あの後、部屋に飛び散った血を出来るだけ拭いてそのまま寝てしまった。流石にカーペットやカーテンにこびりついた血は落とすことが出来なかったが部屋に誰も入れないようにすれば大丈夫だろう。

 

 

そして今日もいつも通りの日常を過ごす。朝はいつも通りに先生の家事を手伝って、お昼は子供たちと遊んで………

 

 

 

 

「アハハ!ほらー!姉ちゃんこっちー!」

 

 

「ちょ、はや……」

 

 

 

現在、跳田は孤児院の庭にて子供たちと遊んでいる。
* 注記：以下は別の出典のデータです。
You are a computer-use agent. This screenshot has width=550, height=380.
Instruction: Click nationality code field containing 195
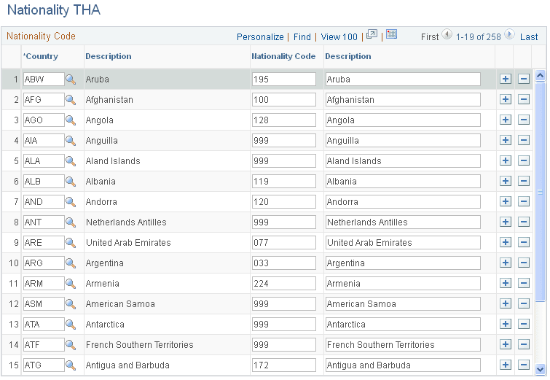click(x=284, y=80)
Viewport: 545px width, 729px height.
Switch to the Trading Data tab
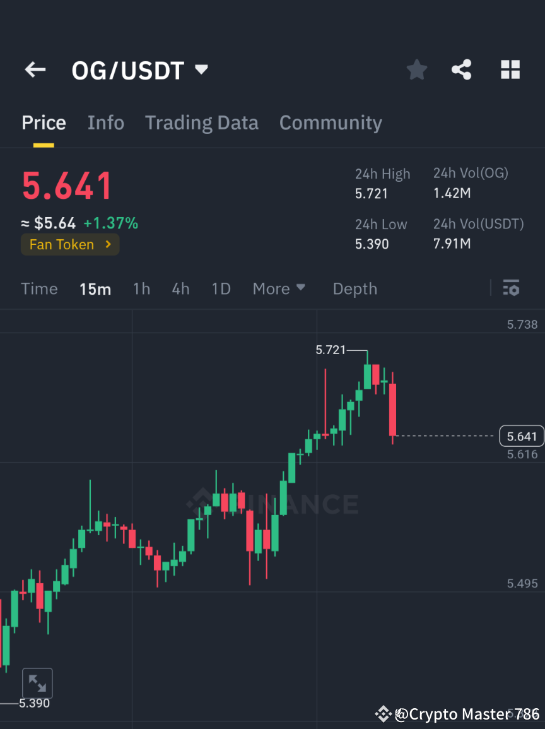coord(201,122)
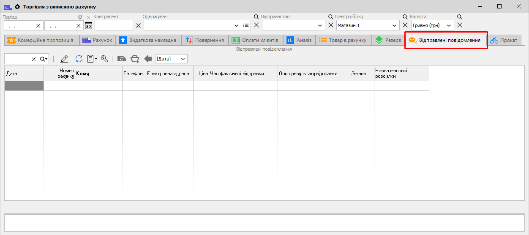This screenshot has width=529, height=235.
Task: Clear the Контрагент field with X button
Action: click(138, 26)
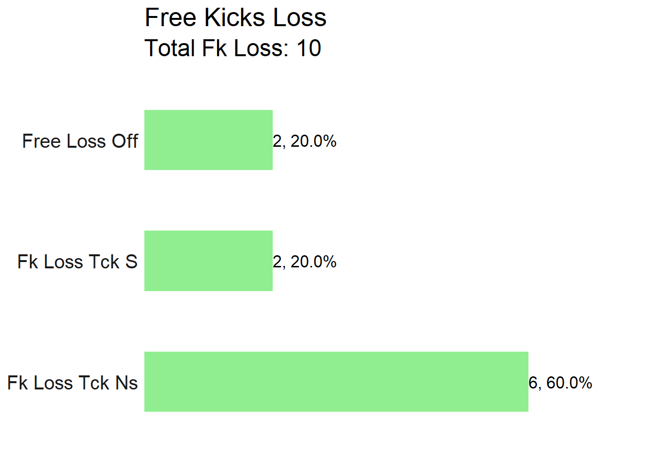This screenshot has width=651, height=465.
Task: Select the Free Loss Off axis label
Action: click(80, 141)
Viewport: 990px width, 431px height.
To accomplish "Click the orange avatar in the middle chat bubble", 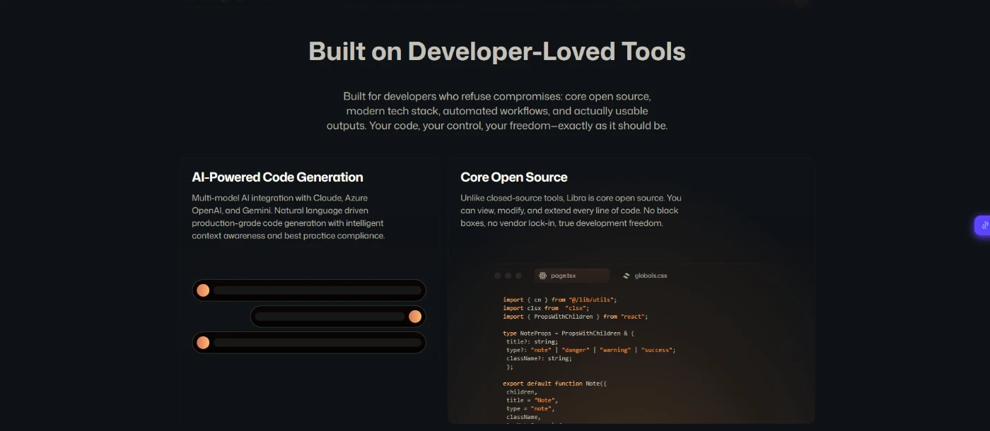I will coord(415,317).

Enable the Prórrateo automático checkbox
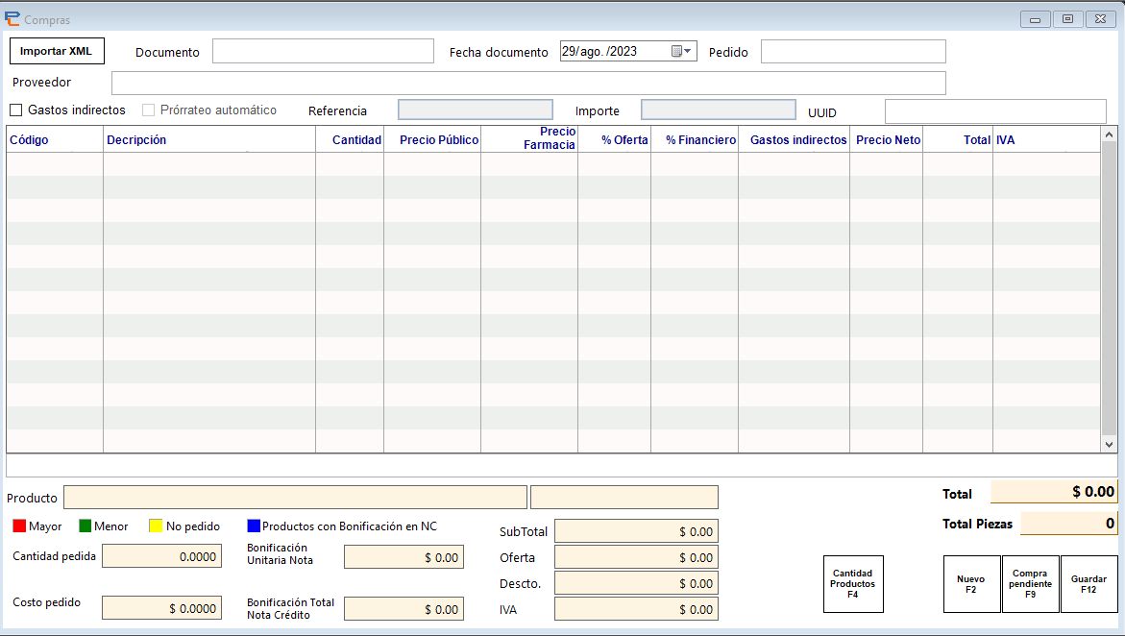(147, 110)
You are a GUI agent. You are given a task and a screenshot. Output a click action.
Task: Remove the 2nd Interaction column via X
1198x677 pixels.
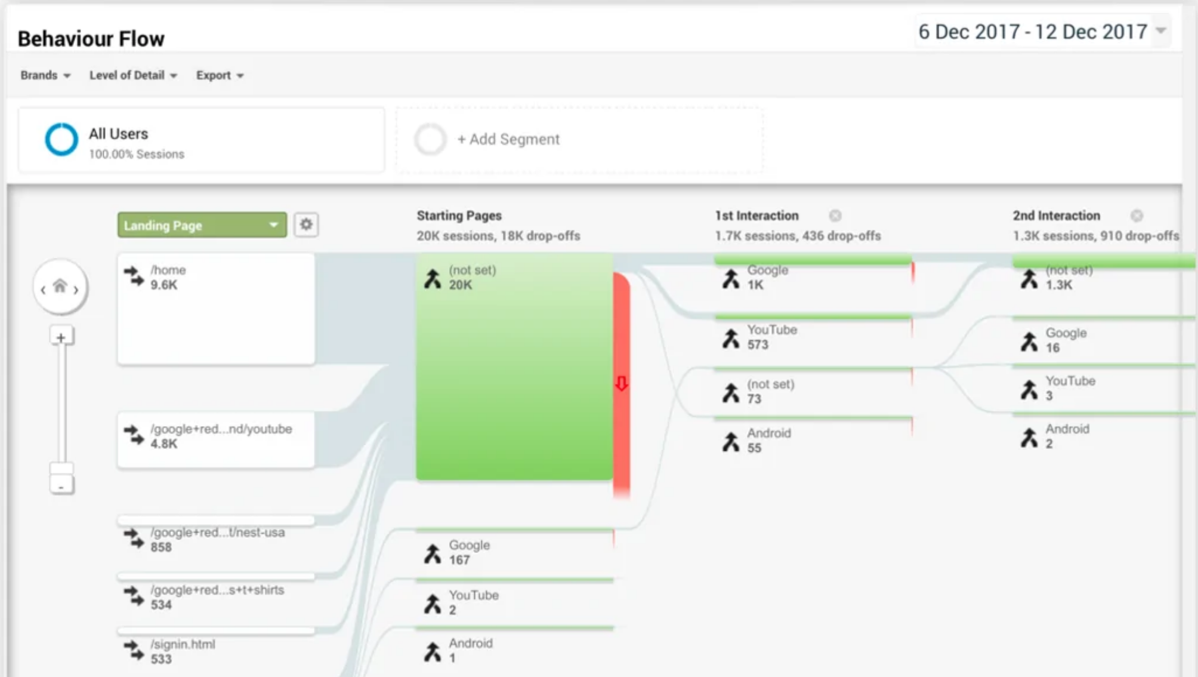(1137, 216)
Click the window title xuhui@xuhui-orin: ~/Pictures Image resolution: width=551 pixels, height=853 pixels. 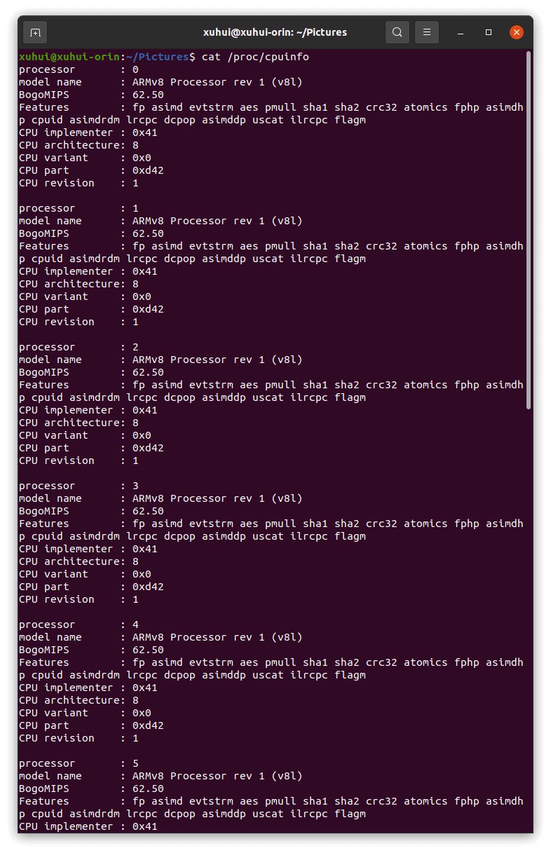pyautogui.click(x=275, y=32)
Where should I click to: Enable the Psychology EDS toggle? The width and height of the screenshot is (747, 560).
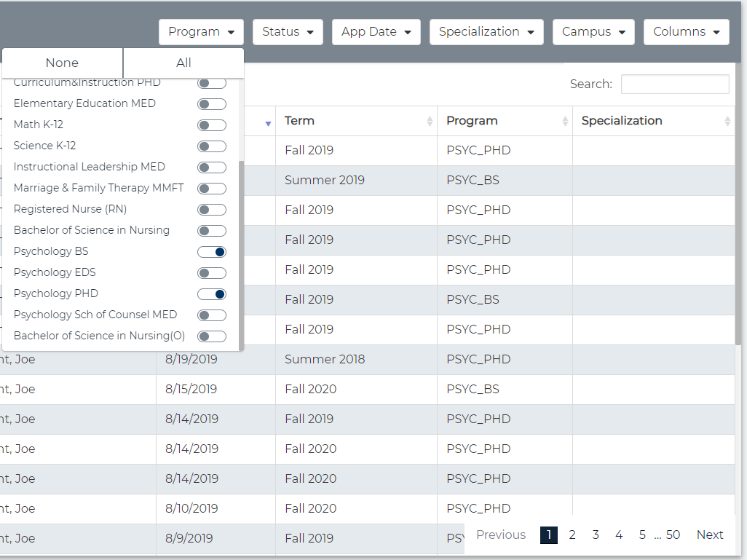[212, 273]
今のマイブームは鬼ごっこだそうでここ最近はしょっちゅう外に駆り出され延々と子供たちを追いかけ走り回っている。子供の鬼ごっことなれば大人は手加減などをするものだがここの子供たちに至ってはそうはいかない。

 

 

「はやすぎだって……」

 

 

「わー!相変わらず速いねー!」

 

 

現在跳田が追い掛けているのは孤児院で一番元気のある男の子である「伊藤竣成」。普通であれば高校生が子供を捕まえるのは容易だがこの個性社会に於いてはそうはいかない。

彼の個性は『高速移動』。高速で動くことが出来るというシンプルだが強力な個性。なので彼は将来の夢はヒーローになることらしい。その件で雄英に通う跳田のことを憧れてくれてはいるのだが、鬼ごっこの時くらい手加減して欲しいものである。

跳田も個性を使えば捕まえるのは簡単かもしれないが大人げないし今は個性はあまり使いたくない。

 

 

「へへー!捕まえてみな!」

 

 

「……こうなっては仕方がない。奥の手を使うか……」

 

 

「お、奥の手…!?」

 

 

周りからも驚きの声が上がる。いつもならここで跳田が降参して鬼ごっこは終わるところだが今日の跳田はいつもと違った。

 

 

「行くよ……」

 

 

「ゴ、ゴクリ……」

 

 

その場にいる全員が固唾を飲む。既に捕まり、観戦している子供たちも事の顛末を緊張感を持って見守る。

 

 

「あっ先生!」

 

 

「えっ!?」

 

 

 

跳田が後方に指を指して叫ぶ。子供騙しにも程があるが相手は子供なので絶大な効果を発揮した。先ほどまで個性で移動し、跳田の手から逃れていた竣成だったが突然のことに完全に足が止まる。

 

 

 

「捕まえたっ!」

 

 

 

その隙に乗じて跳田は少年のもとに近付いてガバッと抱き抱える。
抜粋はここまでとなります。